Disaggregating Data On AAPI College Students
Robert McGuire
I build customized storytelling machines to engage audiences for higher ed, edtech and nonprofits. Message me for a client case study with measurable results.
Since it is Asian American and Pacific Islander History Month, now is a good time to look at how (un)disaggregated data in higher ed obscures Asian American, Native Hawaiians and Pacific Islanders experiences in higher education.
Background
In 2022 a client asked me to develop a report on how higher ed data continues to talk about all “underrepresented” students as if they were in one group and about all the ways that is counterproductive. That eventually became Toward Ending the Monolithic View of “Underrepresented Students”: Why Higher Education Must Account for Racial, Ethnic, and Economic Variations in Barriers to Equity.
(This was for Every Learner Everywhere and was originally commissioned by the former Director Jessica Williams, Ph.D .)
One of my guiding lights for this report was Estela Bensimon’s, “The Misbegotten URM as a Data Point.” She and others had argued that, for example, Black was unhelpfully conflated with other races and ethnicities, which was conflated with first-generation, which was further bundled with low-income.
The obvious point is that there are vast differences in the experiences of racially minoritized students, that not all of them are low-income or first gen, that not all low-income or first gen students are racially minoritized, etc. etc. If you start to disaggregate, you spot opportunities to remove barriers to access and equity in #highered.
However, educators and institutions were still talking as if work with students with one so-called "underrepresented" identity was work to help all of them.
Unbundling the students in this discourse to stop obscuring them depends on disaggregated data but, unfortunately, several years after Bensimon’s powerful essay, it was still very difficult to find sources that broke out data by race and ethnicity.?
Even more rare was data that further “cross-tabbed” by income, first-generation status or sex.
One excellent exception at the time was a set of comprehensive reports, supplements and updates from American Council on Education titled Race and Ethnicity in Higher Education.
And, thankfully, disaggregation has become more common since the report I worked on.
AAPI in the data
Of course, however much you divide the categories, the students in them are never a monolith.
But bundling Asian American students together is particularly misleading.

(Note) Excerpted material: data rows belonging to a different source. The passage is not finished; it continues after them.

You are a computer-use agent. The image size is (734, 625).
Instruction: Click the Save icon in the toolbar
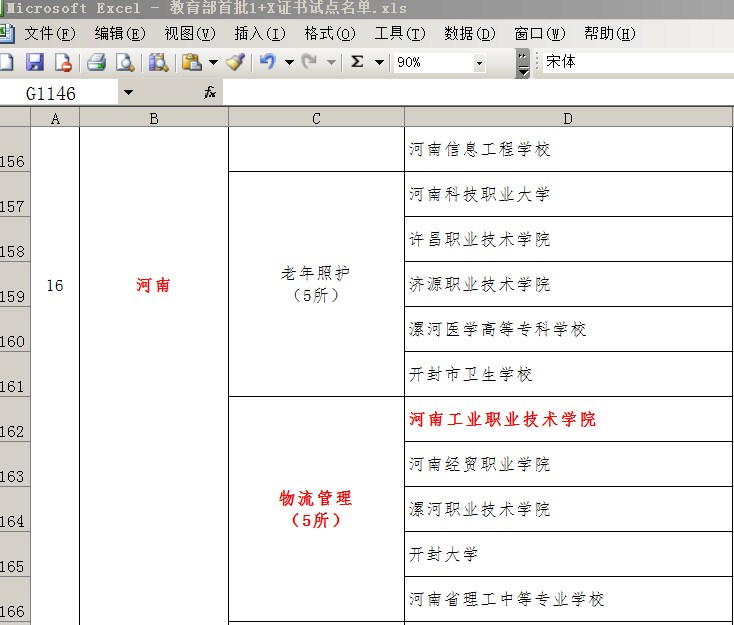(35, 62)
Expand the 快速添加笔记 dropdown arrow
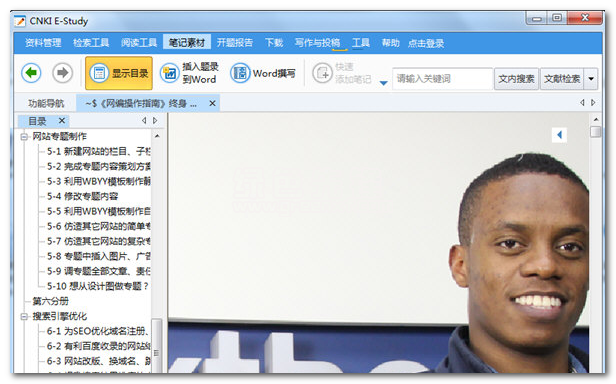Image resolution: width=616 pixels, height=384 pixels. pyautogui.click(x=383, y=83)
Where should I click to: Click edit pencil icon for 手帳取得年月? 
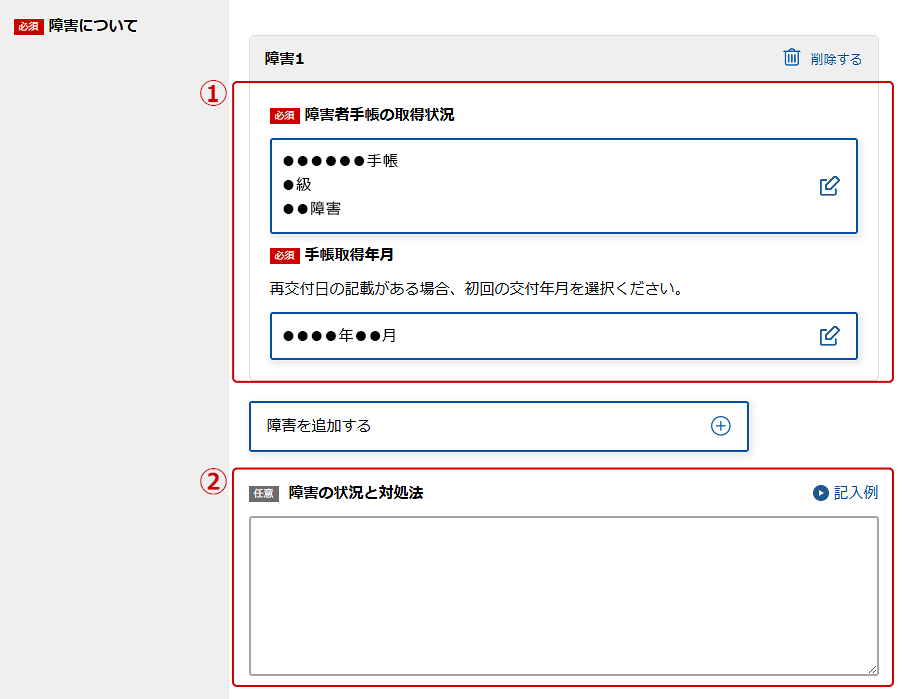pos(829,336)
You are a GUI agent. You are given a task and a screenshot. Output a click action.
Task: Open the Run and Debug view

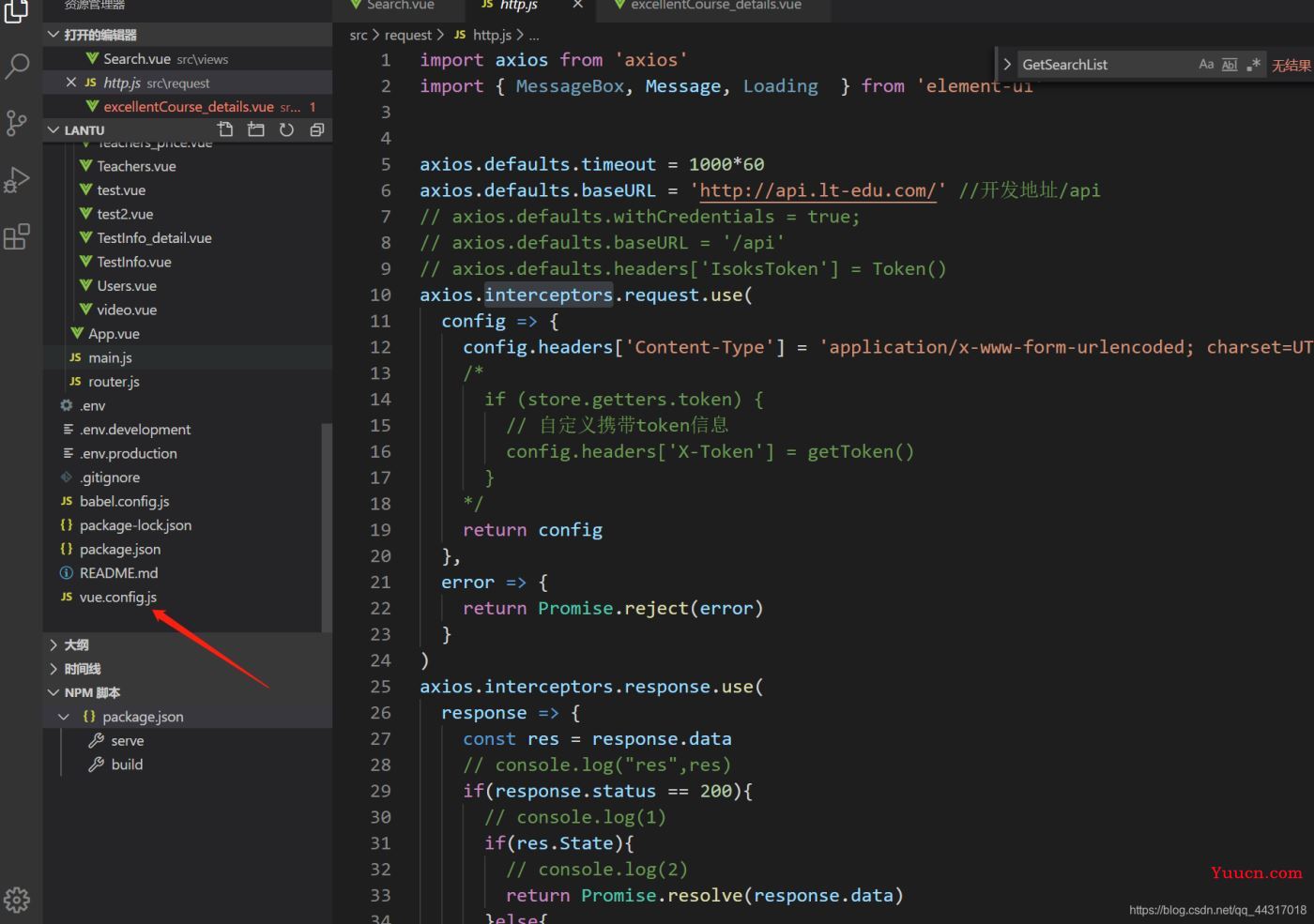[17, 179]
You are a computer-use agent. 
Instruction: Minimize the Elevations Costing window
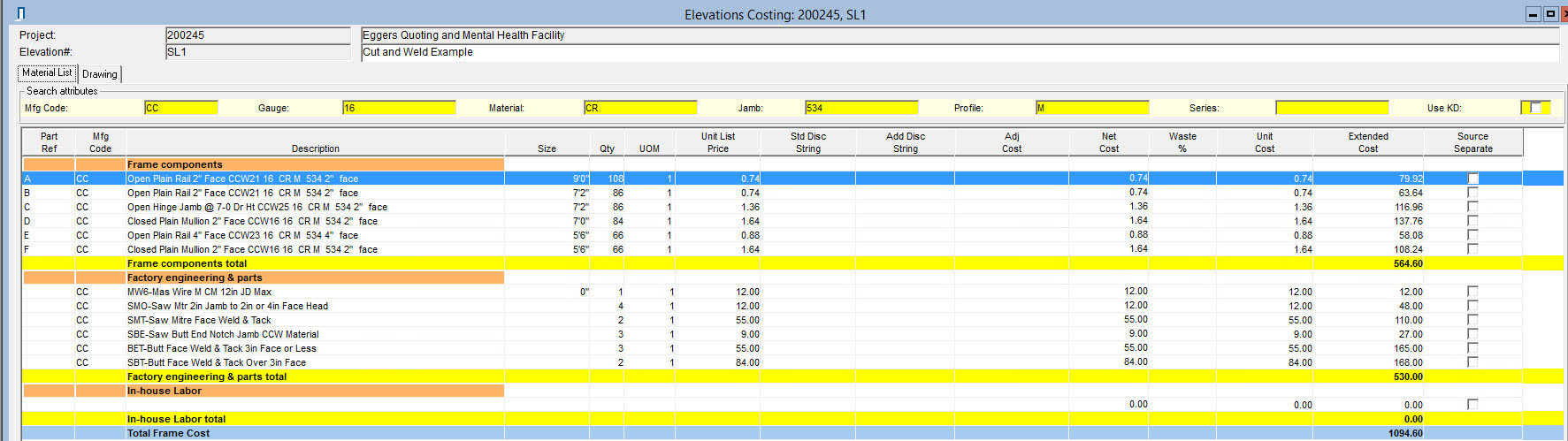[1534, 13]
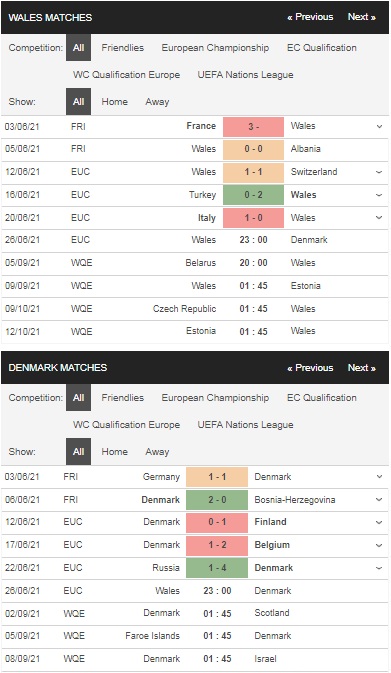Expand the Germany vs Denmark match chevron
391x673 pixels.
[379, 477]
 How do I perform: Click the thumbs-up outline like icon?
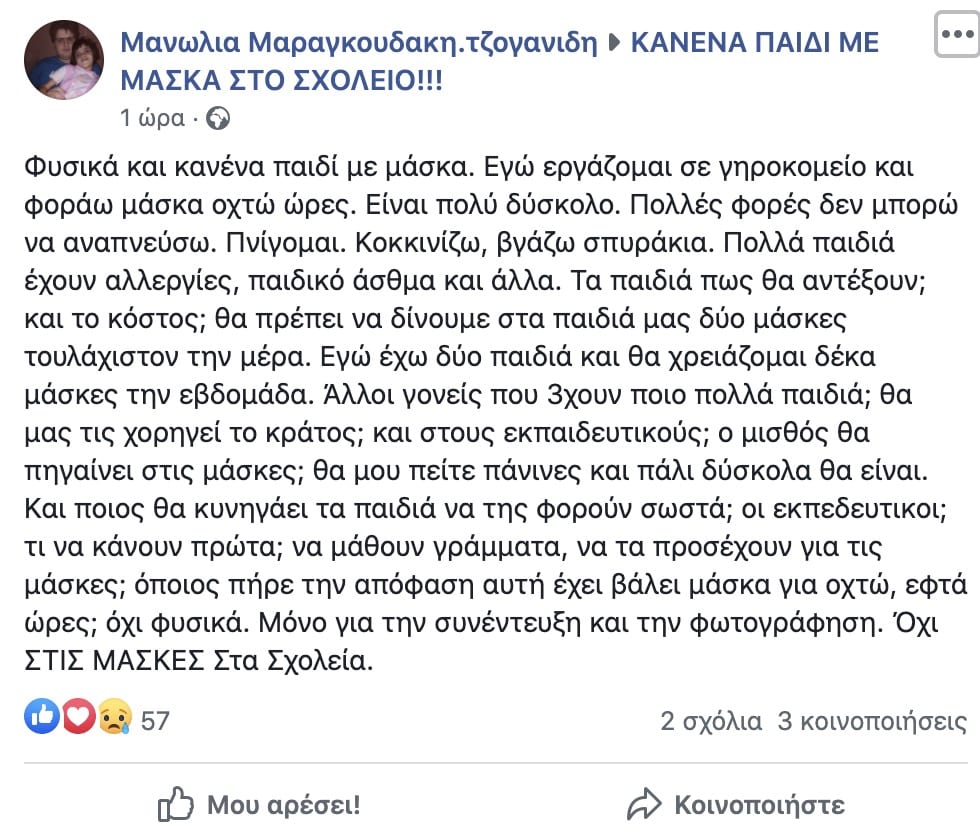pyautogui.click(x=176, y=804)
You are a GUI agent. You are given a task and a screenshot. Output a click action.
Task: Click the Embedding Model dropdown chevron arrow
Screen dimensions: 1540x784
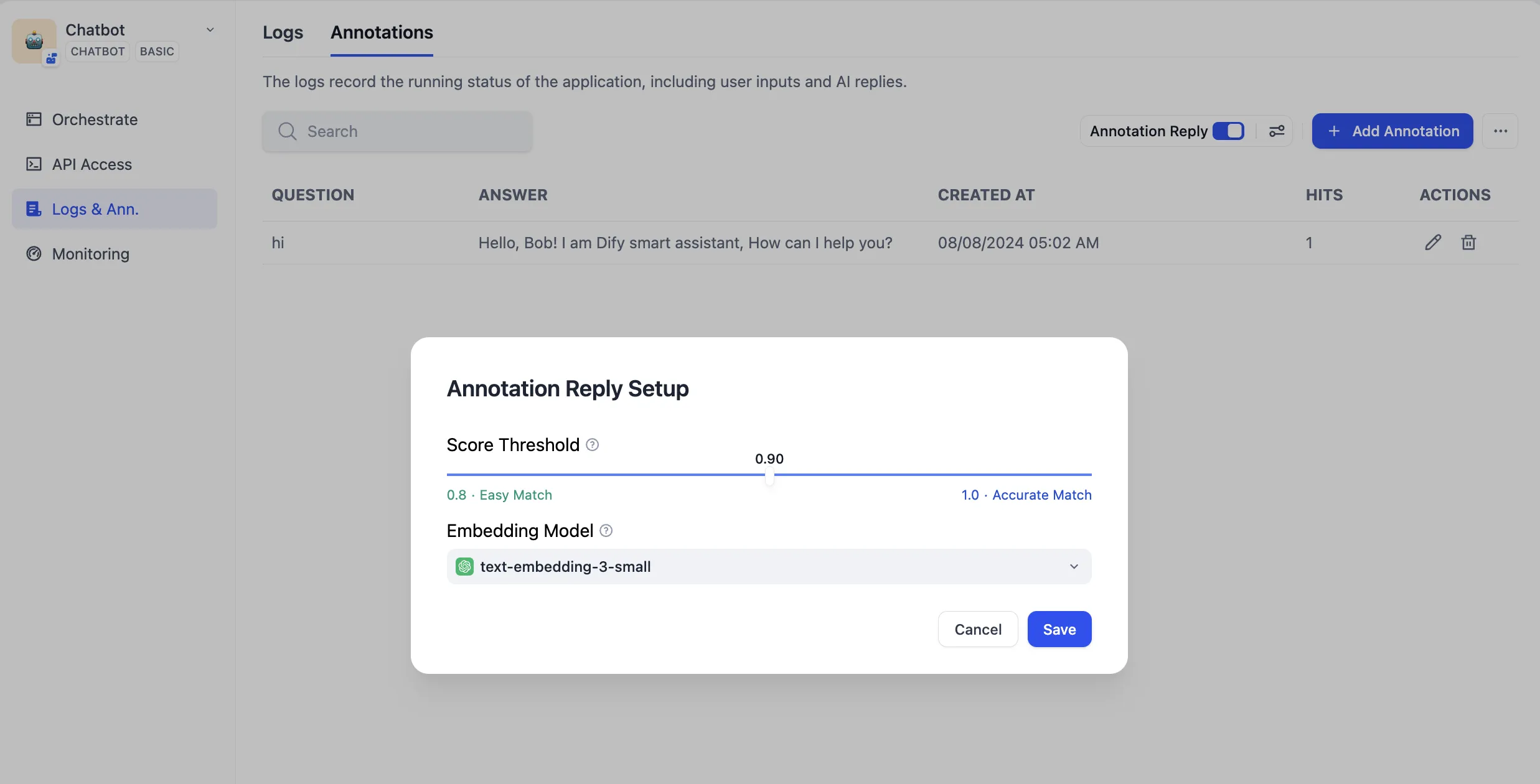1074,567
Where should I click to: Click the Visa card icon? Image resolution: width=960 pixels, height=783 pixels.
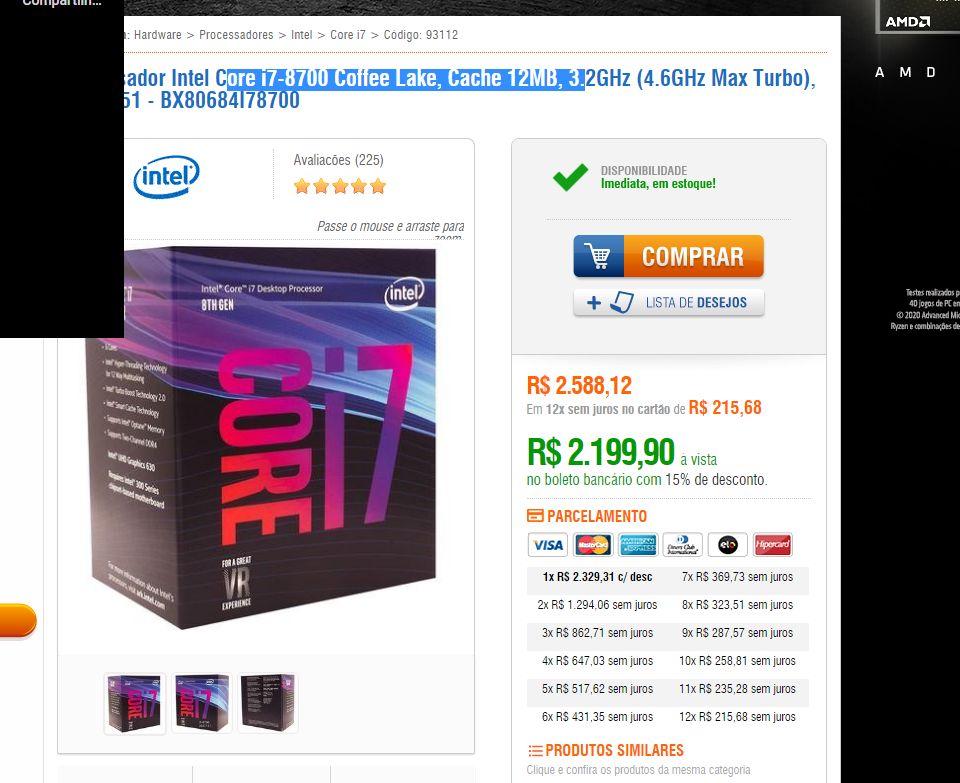click(x=547, y=544)
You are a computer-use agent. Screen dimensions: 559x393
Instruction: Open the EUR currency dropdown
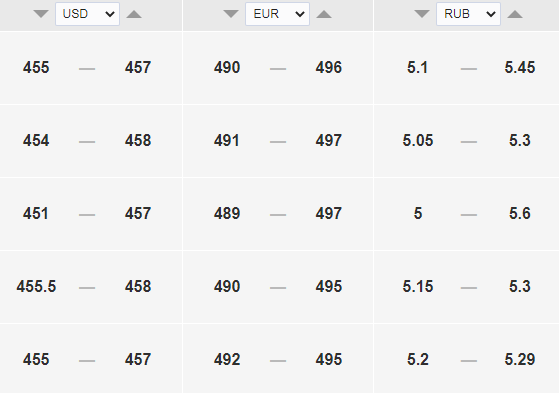[x=277, y=14]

The category has very high “intergroup heterogeneity.”
For example, Asian American includes over 22 million people with heritage based in more than 20 countries including China, the Philippines, Singapore, Laos, Japan, India, and Hawai‘i.
That means AAPI students, for example, may be recent war refugees or they may be the great-grandchildren of immigrants to the U.S. They also encompass an enormous range of cultural and language differences.?
These points are explored more fully in the excellent white paper Everyone Deserves to Be Seen: Recommendations for Improved Federal Data on Asian Americans and Pacific Islanders from Southeast Asia Resource Action Center (SEARAC) and Institute for Higher Education Policy .
One source of some disaggregation is the U.S. Census, which has begun to report on subgroups within the AAPI population. This is an important corrective to a long fraught history. For example, during a lifetime from 1920 to 1980 someone with heritage from the South Asian subcontinent would have been categorized by the Census as Hindu, other, white and Asian Indian.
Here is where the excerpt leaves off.